Beyond this pupil of heat
all geography is burned
No mountain or star
no river noise,
nothing
to give him course.
His world is
a honey pot
a statue on its side
the gaze restless
from firelight
He climbs
behind the bronze
slides his arm around
with the knife
and removes the eyes
chipped gems
fall into his hands
then startles
innocent
out of his nightmare
rubs his own eyes
He stands and
breathes night
air deep
into himself
swallows all
he can of
thorn-smoke
nine small sounds
a distant coolness
Dark peace,
like a cave of water
In the dry lands
every few miles, moving north,
another roadside Ganesh
Straw figures
on bamboo scaffolds
to advertise a family
of stilt-walkers
Men twenty feet high
walking over fields
crossing the thin road
with their minimal arms
and “lying legs”
A dance of tall men
with the movement of prehistoric birds
in practice before they alight
So men become gods
in the small village
of Ilukwewa
Ganesh in pink,
in yellow,
in elephant darkness
His simplest shrine
a drawing of him
lime chalk
on a grey slate
All this glory
preparing us for Anuradhapura
its night faith
A city with the lap
and spell of a river
Families below trees
around the heart of a fire
tributaries
from the small villages
of the dry zone
Circling the dagoba
in a clockwise hum and chant,
bowls of lit coal
above their heads
whispering bare feet
Our flutter and drift
in the tow of this river
Never build three doors
in a straight line
A devil might rush
through them
deep into your house,
into your life
A village of stone-cutters.
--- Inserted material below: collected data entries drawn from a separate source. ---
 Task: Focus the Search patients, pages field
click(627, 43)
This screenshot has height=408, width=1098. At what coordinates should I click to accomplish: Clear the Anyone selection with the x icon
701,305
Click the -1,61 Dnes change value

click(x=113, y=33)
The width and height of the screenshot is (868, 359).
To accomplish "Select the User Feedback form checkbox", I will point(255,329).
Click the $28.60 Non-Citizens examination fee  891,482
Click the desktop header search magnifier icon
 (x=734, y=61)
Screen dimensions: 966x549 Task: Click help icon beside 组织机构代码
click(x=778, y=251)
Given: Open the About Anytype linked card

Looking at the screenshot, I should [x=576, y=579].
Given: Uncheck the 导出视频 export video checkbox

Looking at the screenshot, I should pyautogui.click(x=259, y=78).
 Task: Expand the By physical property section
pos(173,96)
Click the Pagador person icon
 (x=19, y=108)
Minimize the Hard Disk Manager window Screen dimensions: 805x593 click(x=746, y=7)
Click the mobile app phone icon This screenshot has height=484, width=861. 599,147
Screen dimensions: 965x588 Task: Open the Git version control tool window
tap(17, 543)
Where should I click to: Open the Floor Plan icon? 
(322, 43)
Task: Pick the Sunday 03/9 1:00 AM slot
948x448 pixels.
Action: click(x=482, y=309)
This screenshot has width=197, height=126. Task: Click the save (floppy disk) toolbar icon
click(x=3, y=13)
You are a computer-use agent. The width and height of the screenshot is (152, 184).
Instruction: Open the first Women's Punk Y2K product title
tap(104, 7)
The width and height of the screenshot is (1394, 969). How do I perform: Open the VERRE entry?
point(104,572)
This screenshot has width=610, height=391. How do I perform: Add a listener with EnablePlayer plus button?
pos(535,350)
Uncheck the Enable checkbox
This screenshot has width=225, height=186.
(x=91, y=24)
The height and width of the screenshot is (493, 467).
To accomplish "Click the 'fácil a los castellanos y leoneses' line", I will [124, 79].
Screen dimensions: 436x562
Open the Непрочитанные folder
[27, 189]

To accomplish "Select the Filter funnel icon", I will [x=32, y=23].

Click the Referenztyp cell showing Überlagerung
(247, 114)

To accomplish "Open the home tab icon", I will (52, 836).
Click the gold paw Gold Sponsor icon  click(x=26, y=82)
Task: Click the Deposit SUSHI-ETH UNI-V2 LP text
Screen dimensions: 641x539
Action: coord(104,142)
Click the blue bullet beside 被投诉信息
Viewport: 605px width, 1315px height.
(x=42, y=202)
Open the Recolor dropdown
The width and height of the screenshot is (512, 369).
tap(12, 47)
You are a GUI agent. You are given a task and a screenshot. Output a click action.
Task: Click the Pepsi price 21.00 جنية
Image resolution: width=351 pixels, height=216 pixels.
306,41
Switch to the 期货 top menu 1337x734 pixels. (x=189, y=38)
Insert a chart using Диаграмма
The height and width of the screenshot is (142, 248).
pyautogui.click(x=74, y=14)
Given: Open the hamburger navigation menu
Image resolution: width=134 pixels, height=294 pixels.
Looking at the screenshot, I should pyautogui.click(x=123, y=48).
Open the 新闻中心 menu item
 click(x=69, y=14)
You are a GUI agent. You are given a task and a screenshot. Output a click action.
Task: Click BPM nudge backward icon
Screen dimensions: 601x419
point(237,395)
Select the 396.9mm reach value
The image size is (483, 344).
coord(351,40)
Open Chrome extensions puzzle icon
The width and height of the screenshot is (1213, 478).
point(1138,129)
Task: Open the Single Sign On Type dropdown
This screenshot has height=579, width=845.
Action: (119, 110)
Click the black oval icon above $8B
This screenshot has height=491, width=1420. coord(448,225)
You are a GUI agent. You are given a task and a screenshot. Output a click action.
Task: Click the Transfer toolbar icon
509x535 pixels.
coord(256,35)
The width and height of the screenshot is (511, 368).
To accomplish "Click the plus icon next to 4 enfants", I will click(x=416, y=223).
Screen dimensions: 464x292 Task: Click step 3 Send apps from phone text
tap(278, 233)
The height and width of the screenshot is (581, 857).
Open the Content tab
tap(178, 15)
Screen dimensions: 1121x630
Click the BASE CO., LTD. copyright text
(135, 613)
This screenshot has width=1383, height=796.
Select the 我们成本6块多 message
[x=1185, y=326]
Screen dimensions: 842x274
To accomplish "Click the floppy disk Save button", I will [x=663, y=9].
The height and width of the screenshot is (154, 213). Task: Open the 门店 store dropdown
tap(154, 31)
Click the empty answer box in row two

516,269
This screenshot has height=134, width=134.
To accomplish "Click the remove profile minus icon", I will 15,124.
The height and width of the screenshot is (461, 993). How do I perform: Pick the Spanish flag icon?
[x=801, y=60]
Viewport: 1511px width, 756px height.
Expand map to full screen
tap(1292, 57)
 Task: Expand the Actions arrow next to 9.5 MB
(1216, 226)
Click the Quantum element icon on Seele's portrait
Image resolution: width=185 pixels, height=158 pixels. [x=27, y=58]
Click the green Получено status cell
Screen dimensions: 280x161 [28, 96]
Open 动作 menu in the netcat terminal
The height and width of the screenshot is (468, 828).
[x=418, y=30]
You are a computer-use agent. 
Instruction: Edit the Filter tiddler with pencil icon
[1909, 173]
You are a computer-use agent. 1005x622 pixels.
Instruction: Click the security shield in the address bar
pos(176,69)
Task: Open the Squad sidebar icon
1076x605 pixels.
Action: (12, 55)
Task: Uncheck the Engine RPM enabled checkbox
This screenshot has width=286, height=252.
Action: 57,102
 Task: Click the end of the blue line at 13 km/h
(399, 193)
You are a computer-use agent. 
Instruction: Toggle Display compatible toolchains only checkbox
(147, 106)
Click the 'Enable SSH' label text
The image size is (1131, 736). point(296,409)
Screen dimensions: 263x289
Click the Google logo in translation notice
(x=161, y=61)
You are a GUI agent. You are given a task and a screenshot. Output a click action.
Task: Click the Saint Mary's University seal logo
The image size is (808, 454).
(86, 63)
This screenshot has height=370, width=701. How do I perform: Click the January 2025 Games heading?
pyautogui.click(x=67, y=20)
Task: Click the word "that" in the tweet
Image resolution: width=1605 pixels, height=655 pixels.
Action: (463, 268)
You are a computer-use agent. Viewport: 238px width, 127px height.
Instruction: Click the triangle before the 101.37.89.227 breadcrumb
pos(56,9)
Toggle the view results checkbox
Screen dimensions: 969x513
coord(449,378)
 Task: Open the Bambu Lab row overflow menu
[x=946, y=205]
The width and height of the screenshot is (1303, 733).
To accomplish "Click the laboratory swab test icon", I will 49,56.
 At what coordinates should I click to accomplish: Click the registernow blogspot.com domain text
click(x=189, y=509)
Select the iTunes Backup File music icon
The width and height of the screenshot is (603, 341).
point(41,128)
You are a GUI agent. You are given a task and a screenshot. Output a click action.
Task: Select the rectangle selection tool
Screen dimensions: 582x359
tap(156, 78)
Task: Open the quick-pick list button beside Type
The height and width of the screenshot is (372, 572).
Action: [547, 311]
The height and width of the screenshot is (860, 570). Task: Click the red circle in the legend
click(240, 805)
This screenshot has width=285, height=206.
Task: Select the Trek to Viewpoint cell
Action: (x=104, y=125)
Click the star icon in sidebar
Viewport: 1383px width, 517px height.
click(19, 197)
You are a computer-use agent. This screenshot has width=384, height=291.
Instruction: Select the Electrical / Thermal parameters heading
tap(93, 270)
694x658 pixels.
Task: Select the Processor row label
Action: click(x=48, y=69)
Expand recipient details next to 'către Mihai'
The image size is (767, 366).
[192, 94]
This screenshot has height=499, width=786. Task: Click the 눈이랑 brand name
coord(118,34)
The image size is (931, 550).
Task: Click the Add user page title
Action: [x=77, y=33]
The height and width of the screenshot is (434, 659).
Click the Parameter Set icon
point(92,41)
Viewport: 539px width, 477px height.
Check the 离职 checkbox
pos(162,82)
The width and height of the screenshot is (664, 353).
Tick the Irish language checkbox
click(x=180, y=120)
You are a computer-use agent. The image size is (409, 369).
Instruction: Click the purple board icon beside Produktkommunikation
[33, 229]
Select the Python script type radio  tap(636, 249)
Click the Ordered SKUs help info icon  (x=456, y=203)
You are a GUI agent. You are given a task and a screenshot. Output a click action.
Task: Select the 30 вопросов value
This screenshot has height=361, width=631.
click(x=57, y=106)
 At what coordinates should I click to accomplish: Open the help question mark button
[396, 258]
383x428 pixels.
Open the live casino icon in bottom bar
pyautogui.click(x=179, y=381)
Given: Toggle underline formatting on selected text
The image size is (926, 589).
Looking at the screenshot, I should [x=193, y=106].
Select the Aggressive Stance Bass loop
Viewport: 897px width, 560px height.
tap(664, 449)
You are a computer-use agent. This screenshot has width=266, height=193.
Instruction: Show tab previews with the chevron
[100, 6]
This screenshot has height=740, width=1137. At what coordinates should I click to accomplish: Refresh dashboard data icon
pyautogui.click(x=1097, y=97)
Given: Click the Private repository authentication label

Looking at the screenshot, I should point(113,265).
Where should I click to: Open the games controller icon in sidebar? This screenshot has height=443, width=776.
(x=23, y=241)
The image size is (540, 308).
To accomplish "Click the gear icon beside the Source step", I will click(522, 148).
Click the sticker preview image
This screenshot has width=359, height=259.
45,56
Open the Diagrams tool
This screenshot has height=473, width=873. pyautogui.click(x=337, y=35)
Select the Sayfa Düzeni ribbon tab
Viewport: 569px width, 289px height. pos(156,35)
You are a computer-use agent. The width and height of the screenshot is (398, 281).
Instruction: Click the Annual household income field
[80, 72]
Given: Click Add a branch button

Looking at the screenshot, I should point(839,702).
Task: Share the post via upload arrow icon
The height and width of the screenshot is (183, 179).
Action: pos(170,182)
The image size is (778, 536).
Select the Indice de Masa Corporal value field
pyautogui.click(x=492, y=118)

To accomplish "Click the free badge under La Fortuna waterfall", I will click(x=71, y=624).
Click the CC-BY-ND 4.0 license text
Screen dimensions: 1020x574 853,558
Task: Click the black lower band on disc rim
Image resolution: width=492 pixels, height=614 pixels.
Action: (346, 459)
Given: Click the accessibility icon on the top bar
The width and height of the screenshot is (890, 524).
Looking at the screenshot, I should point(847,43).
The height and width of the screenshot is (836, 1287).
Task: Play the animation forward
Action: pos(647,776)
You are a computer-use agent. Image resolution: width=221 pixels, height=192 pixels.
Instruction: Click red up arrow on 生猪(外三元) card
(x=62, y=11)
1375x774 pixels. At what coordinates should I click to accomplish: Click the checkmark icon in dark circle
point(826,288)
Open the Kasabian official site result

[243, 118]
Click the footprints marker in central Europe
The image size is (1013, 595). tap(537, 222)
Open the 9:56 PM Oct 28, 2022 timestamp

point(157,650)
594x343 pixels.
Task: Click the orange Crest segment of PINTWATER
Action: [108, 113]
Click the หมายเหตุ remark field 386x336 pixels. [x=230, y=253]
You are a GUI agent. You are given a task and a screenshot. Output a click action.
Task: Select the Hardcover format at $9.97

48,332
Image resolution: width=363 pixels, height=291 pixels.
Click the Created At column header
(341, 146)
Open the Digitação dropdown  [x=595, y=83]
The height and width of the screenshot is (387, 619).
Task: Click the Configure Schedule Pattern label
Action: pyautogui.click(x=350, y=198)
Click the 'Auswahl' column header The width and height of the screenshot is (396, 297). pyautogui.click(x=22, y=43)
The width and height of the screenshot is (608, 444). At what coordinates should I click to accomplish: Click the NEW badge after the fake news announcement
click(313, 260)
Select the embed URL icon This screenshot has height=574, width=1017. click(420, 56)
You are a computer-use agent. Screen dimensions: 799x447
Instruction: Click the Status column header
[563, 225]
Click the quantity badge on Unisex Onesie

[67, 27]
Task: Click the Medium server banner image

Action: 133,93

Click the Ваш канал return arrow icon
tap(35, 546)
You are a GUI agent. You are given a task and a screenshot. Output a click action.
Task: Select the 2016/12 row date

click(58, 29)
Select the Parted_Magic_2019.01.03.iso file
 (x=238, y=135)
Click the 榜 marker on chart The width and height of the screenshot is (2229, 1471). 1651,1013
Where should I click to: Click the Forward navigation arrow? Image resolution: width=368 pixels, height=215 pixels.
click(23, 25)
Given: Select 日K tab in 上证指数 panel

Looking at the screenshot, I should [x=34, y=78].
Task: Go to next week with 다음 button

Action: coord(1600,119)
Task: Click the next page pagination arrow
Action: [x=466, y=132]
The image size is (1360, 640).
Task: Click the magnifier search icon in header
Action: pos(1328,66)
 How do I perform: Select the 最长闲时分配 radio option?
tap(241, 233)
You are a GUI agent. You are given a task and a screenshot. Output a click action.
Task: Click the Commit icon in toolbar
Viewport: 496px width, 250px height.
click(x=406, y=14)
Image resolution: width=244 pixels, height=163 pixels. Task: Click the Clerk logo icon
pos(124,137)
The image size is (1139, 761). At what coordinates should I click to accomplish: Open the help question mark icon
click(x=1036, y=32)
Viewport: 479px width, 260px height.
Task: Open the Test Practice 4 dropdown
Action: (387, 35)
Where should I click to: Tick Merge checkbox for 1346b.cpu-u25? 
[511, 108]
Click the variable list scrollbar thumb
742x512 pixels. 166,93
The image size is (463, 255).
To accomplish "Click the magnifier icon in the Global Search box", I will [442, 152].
A village of soothsayers.
Men who burrow into the earth in search of gems.
Circus in-laws who pyramid themselves into trees.
Home life. A fear of distance along the southern coast.
Every stone-cutter has his secret mark, angle of his chisel.
In the village of soothsayers
bones of a familiar animal
guide interpretations.
This wisdom extends no more than thirty miles.
i
We smuggled the tooth of the Buddha
from temple to temple for five hundred years,
1300–1800.
Once we buried our libraries
under the great medicinal trees
which the invaders burned
—when we lost the books,
the poems of science, invocations.
The tooth picked from the hot loam
and hidden in our hair and buried again
within the rapids of a river.
When they left we swam down to it
and carried it away in our hair.
ii
By the 8th century our rough harbours
had already drowned Persian ships
We drove cylinders into the earth
to discover previous horizons
In the dry zone we climbed great rocks
and rose out of the landscape
Where we saw forests
the king saw water gardens
an ordered river’s path circling
and falling,
he could almost see
the silver light of it
come rushing towards us
iii
The poets wrote their stories on rock and leaf
to celebrate the work of the day,
the shadow pleasures of night.
Kanakara
, they said.
Tharu piri
…
They slept, famous, in palace courtyards
then hid within forests when they were hunted
for composing the arts of love and science
while there was war to celebrate.
They were revealed in their darknesses
—as if a torch were held above the night sea
exposing the bodies of fish—
and were killed and made more famous.
iv
What we lost.
The interior love poem
the deeper levels of the self
landscapes of daily life
dates when the abandonment
of certain principles occurred.
The rule of courtesy—how to enter
a temple or forest, how to touch
a master’s feet before lesson or performance.
The art of the drum. The art of eye-painting.
How to cut an arrow. Gestures between lovers.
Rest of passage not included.